[Pixel coordinate grounding data]
§

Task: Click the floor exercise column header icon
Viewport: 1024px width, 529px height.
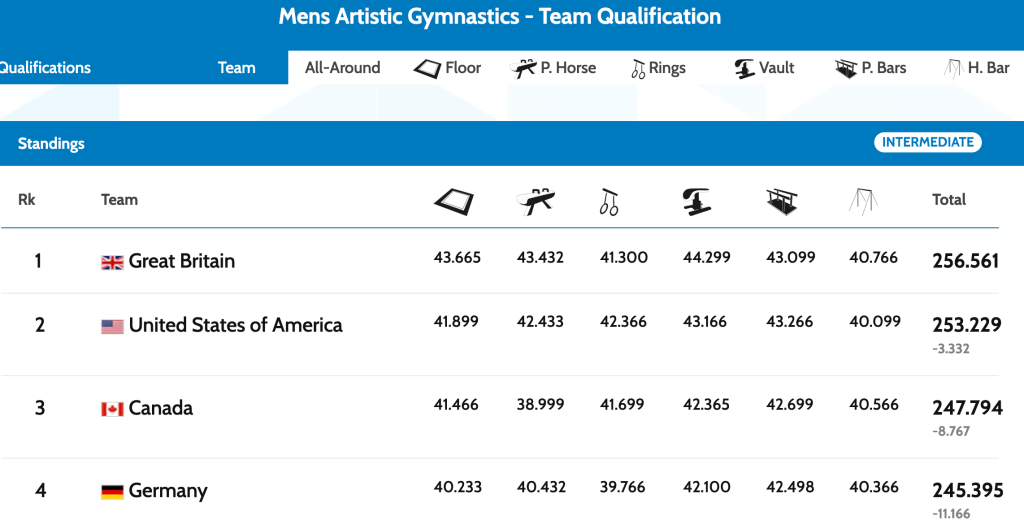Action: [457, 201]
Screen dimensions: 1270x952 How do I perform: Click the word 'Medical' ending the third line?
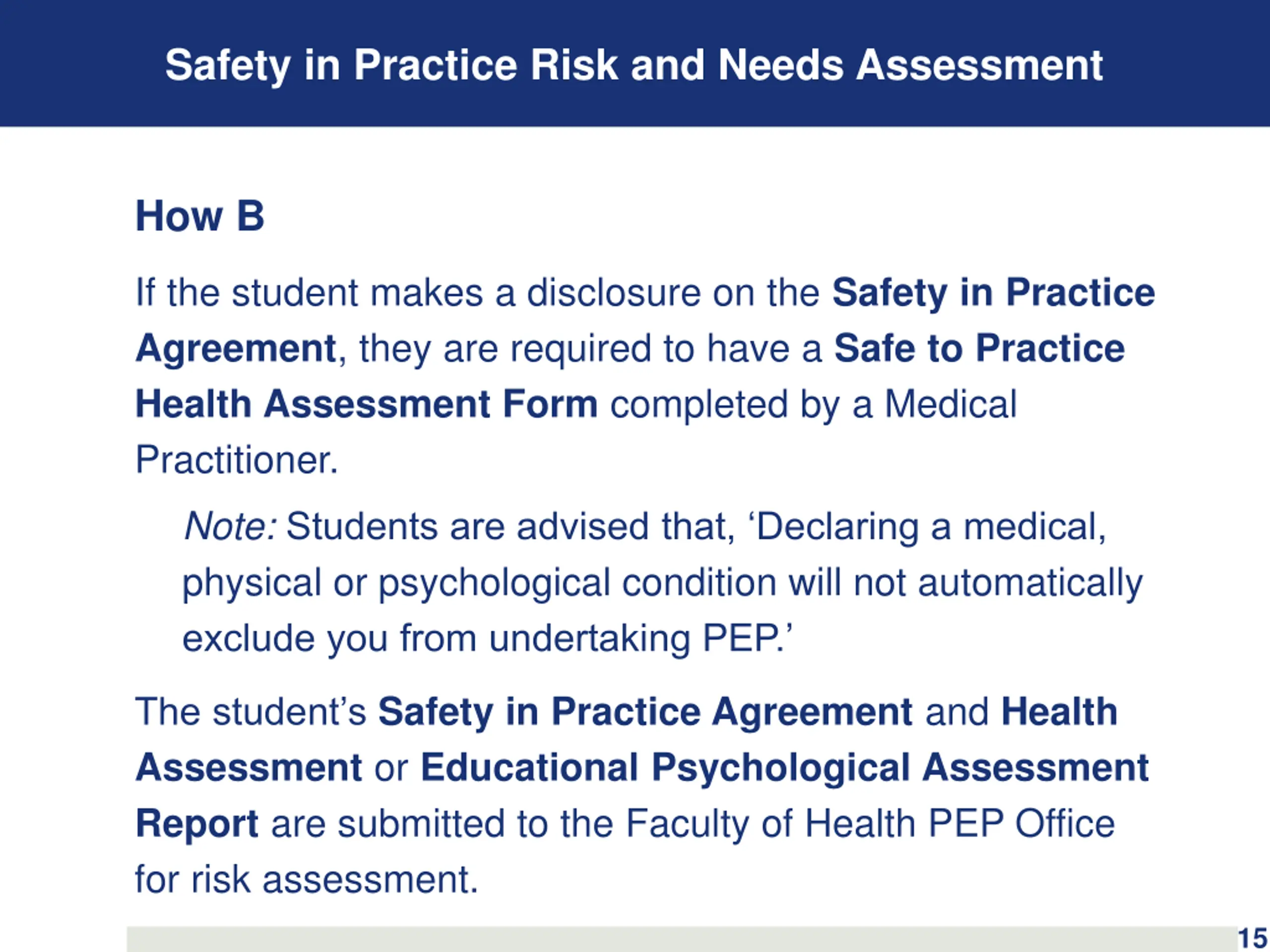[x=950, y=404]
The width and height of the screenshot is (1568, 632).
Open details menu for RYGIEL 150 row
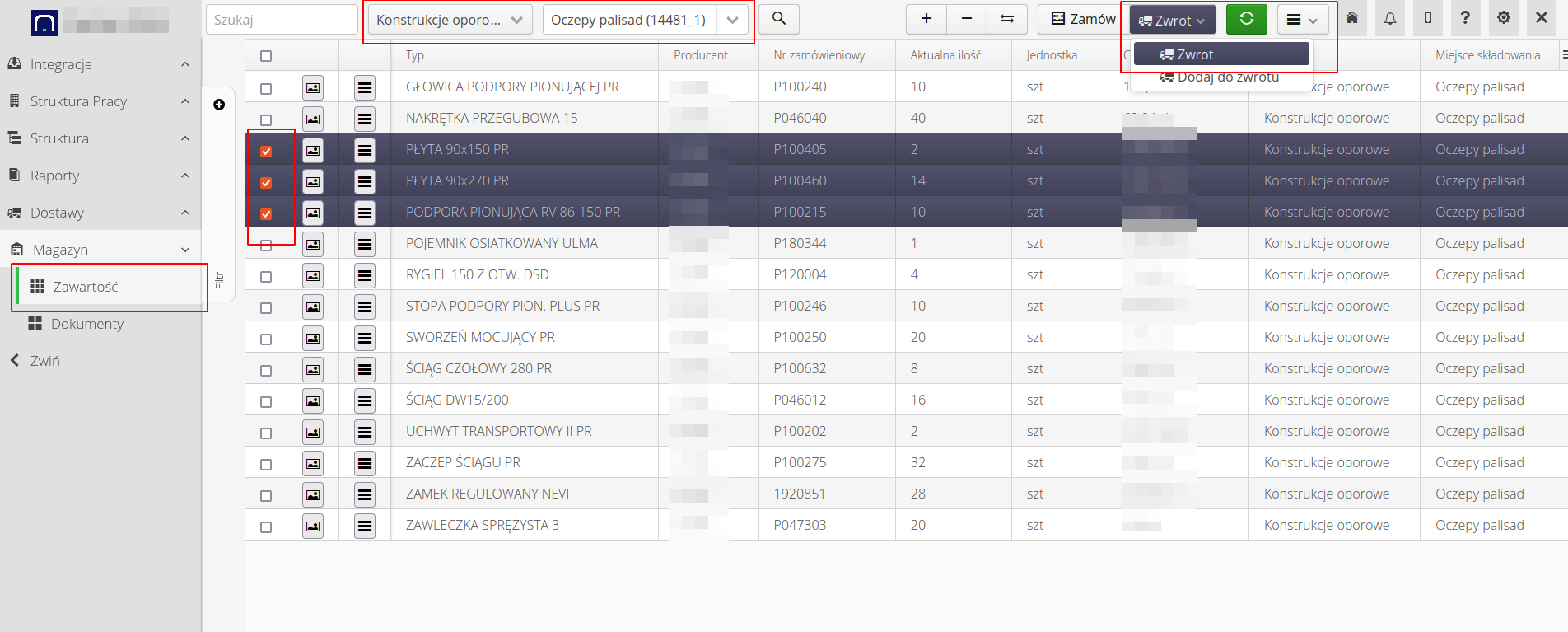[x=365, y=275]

§

What you are asked to do: Repeat each entry precisely as it appears. Leave the pictures out.

Result for this task:
Task: Click the floor exercise column header icon
Viewport: 1024px width, 529px height.
Action: [457, 201]
Screen dimensions: 1270x952 How do I perform: Click the word 'Medical' ending the third line?
[x=950, y=404]
The width and height of the screenshot is (1568, 632).
Open details menu for RYGIEL 150 row
[x=365, y=275]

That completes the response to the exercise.